Stored data:

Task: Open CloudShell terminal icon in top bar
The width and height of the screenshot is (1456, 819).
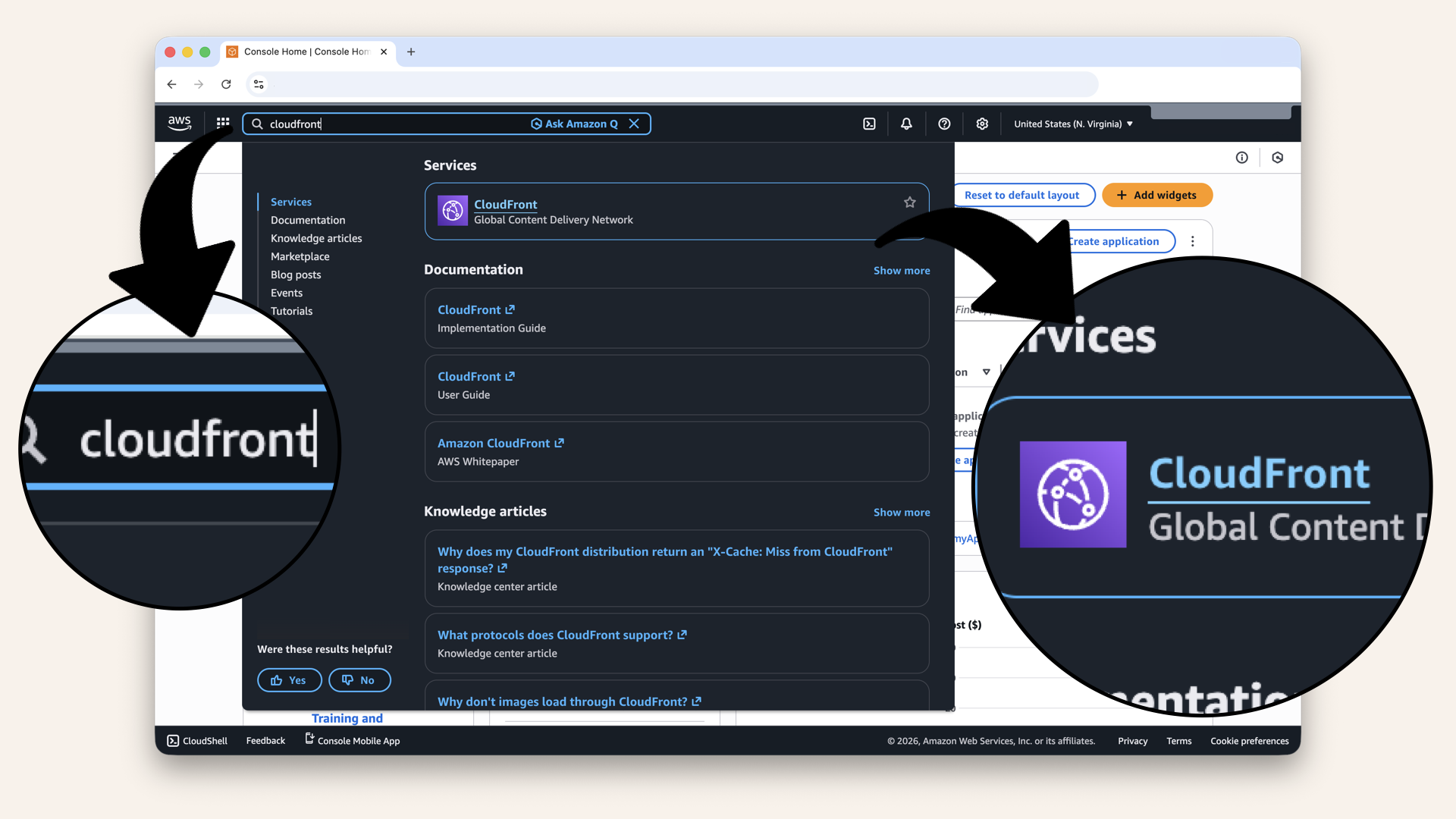Action: [x=869, y=124]
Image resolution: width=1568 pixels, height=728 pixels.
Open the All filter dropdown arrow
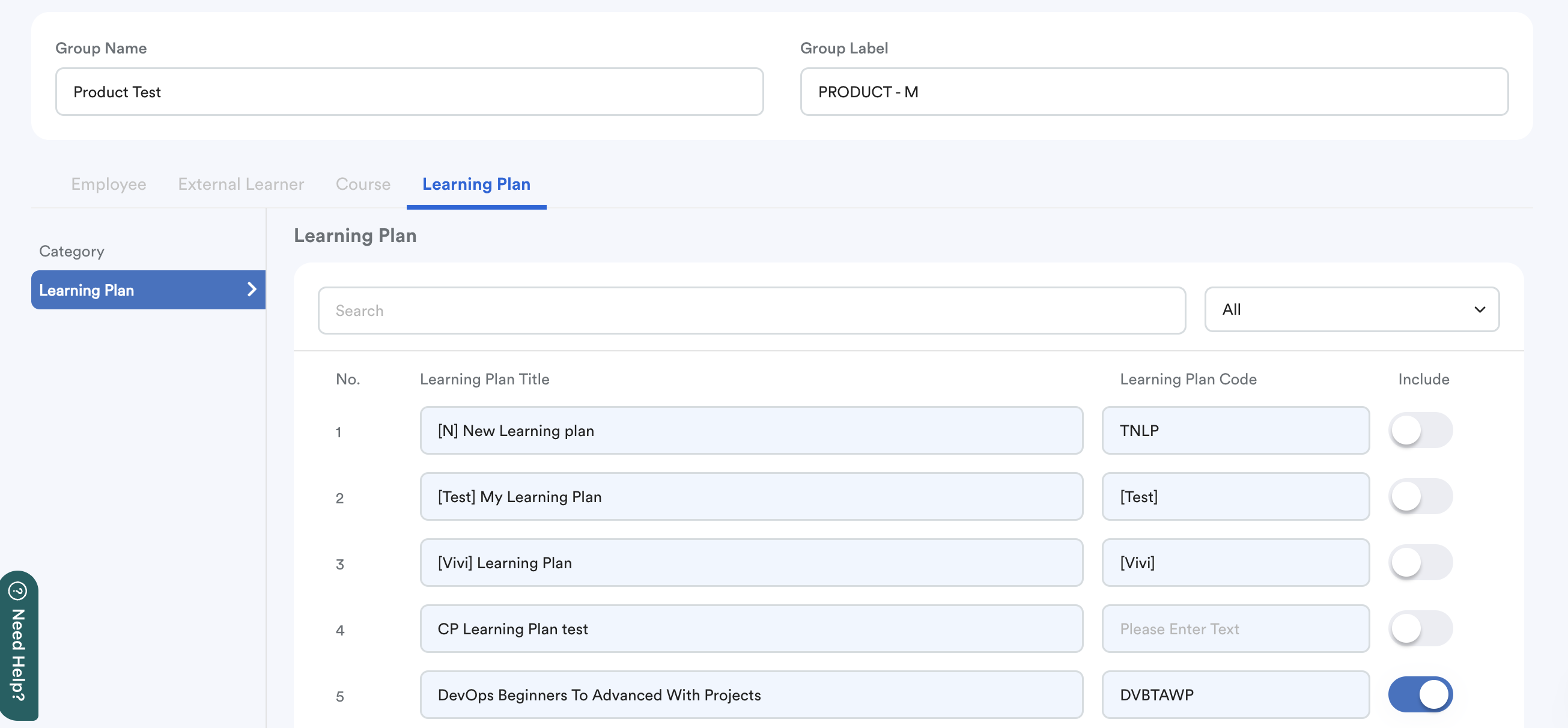point(1479,310)
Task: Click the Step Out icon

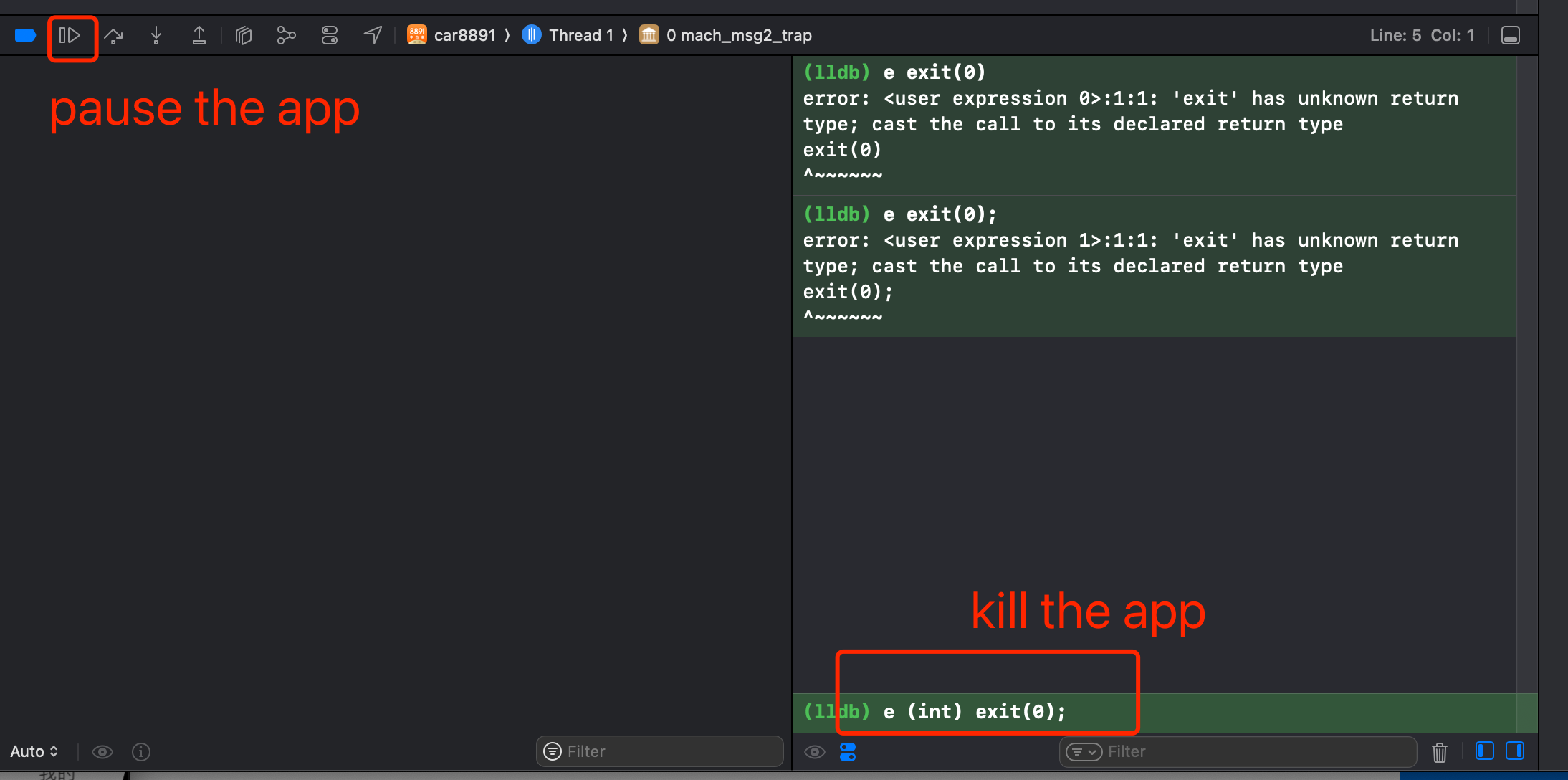Action: (x=199, y=35)
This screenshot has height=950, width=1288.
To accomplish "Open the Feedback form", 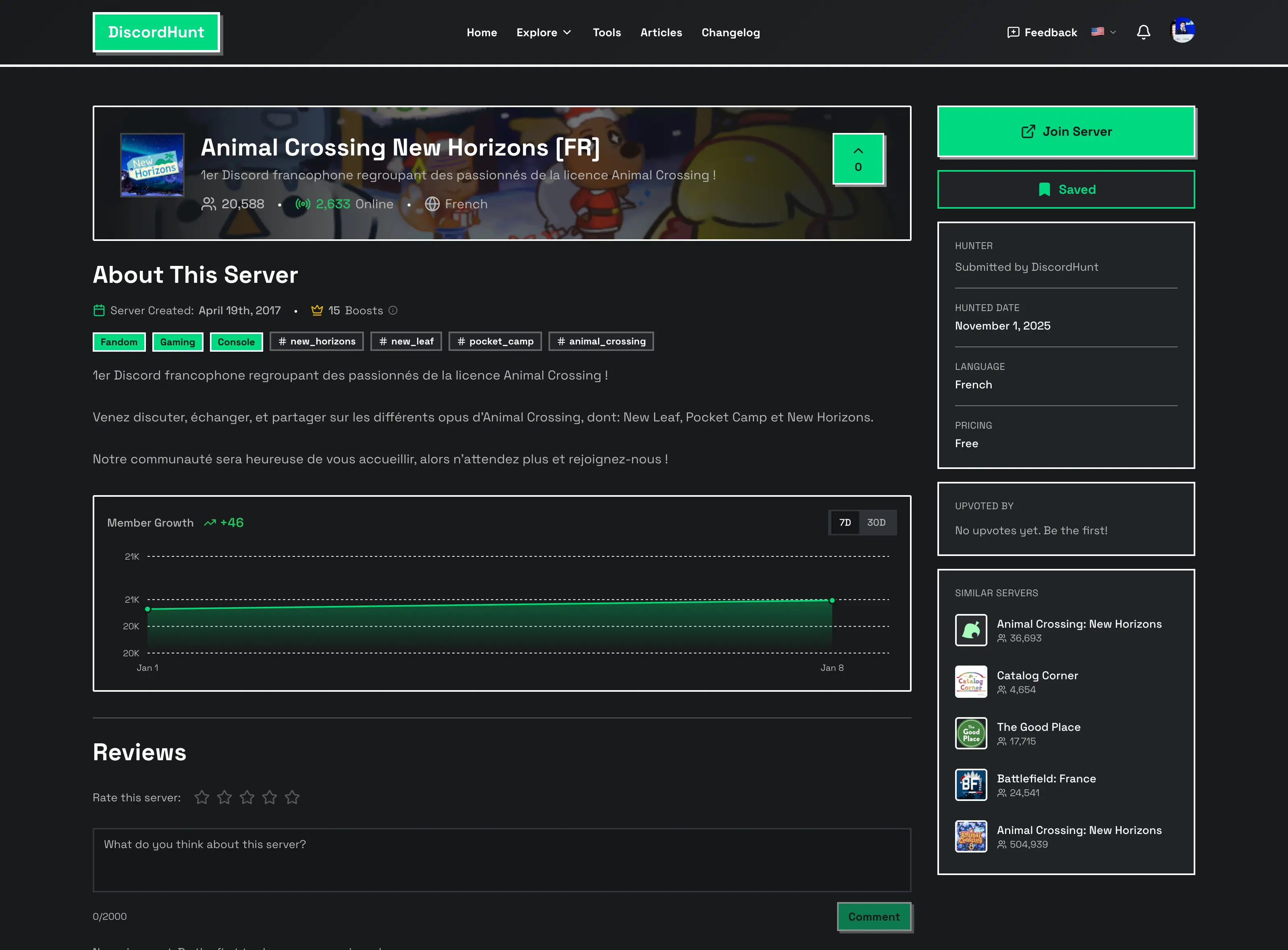I will (1041, 33).
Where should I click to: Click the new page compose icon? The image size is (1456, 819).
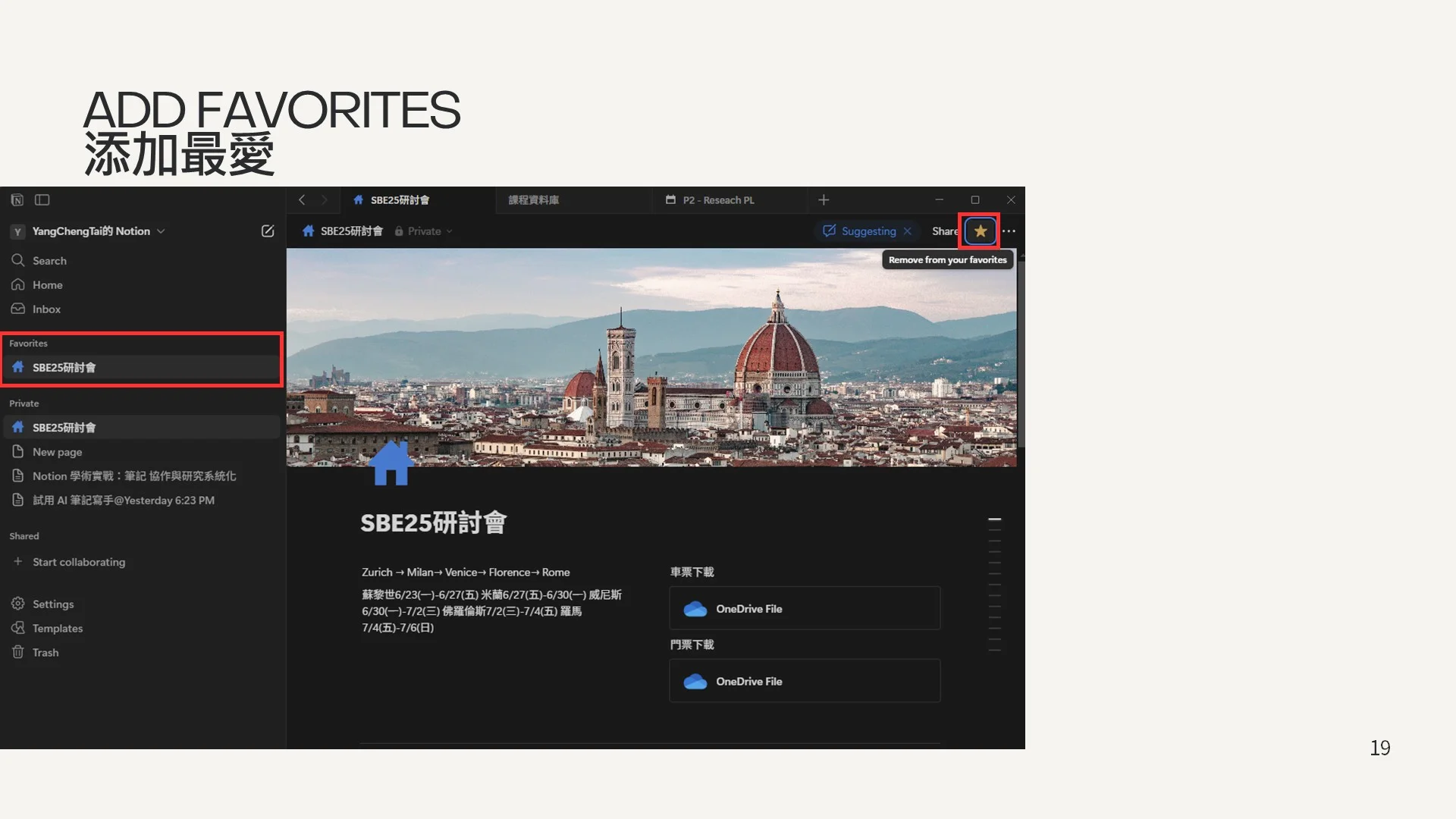coord(268,231)
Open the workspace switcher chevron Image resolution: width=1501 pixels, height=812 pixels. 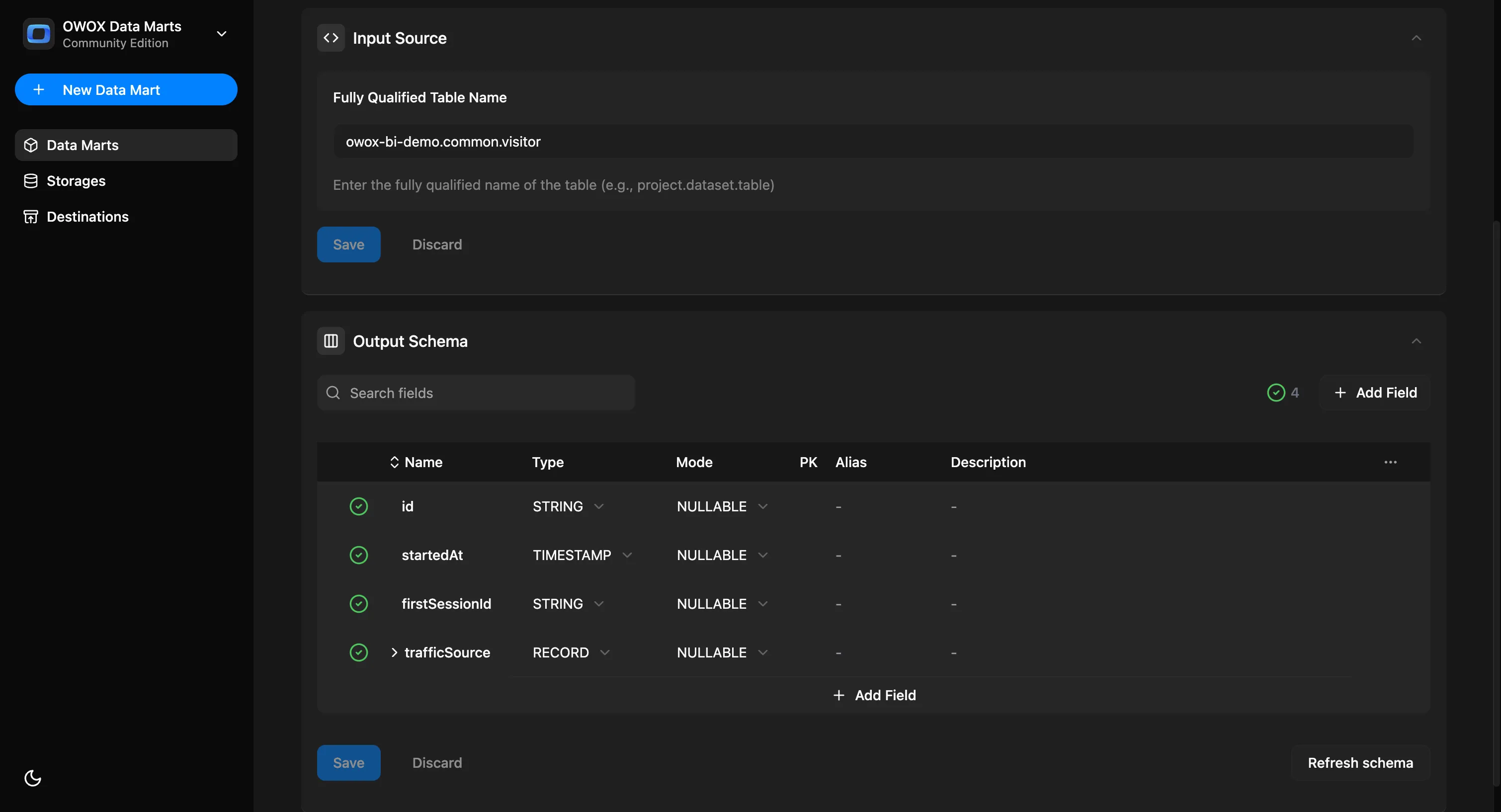tap(221, 34)
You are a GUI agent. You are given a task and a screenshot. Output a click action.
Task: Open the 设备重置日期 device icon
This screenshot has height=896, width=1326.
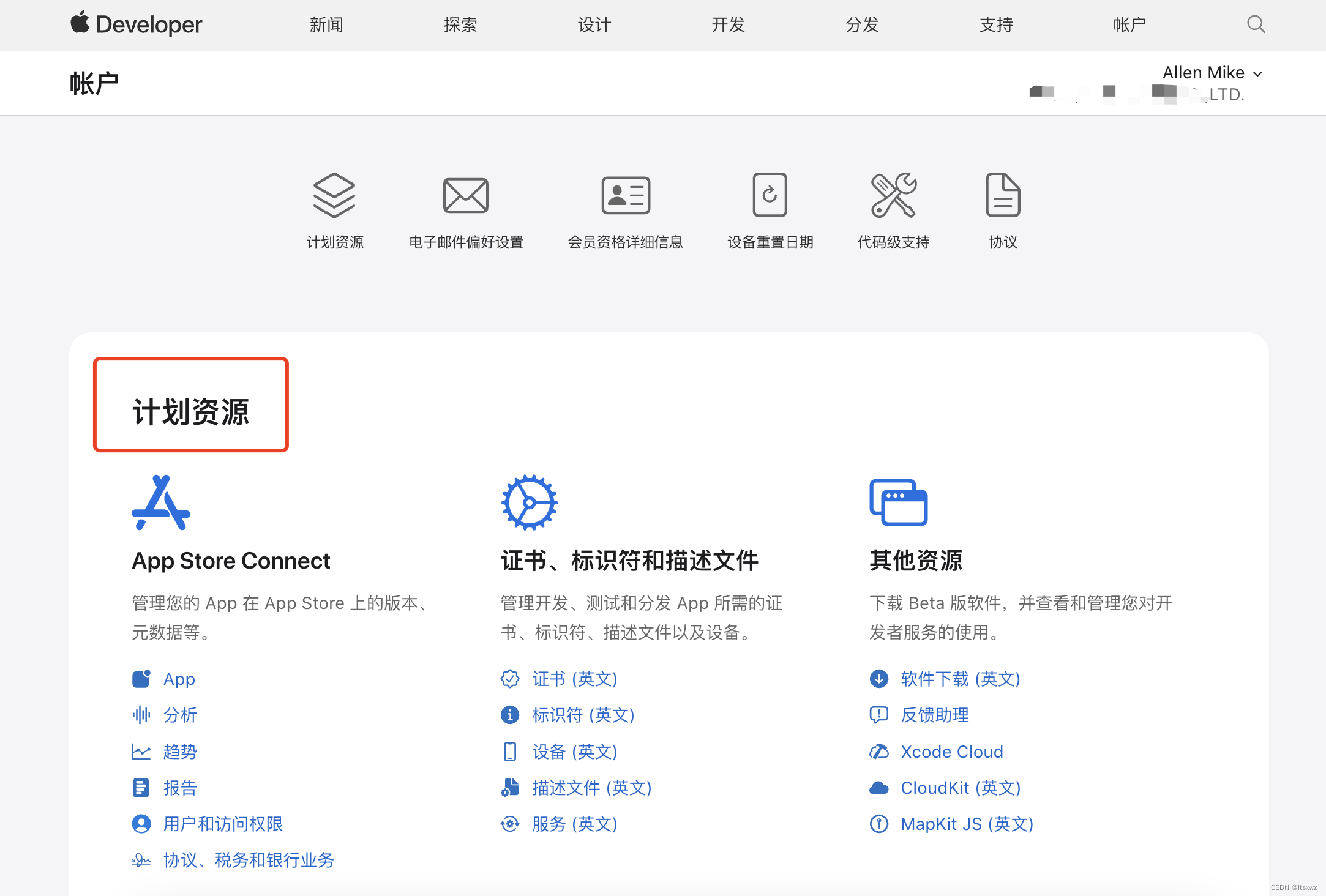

▶ _THE TASK_: Among the entries above, how many lines hold the string "This"? Respond with nothing but the number.

▶ _ANSWER SPACE_: 2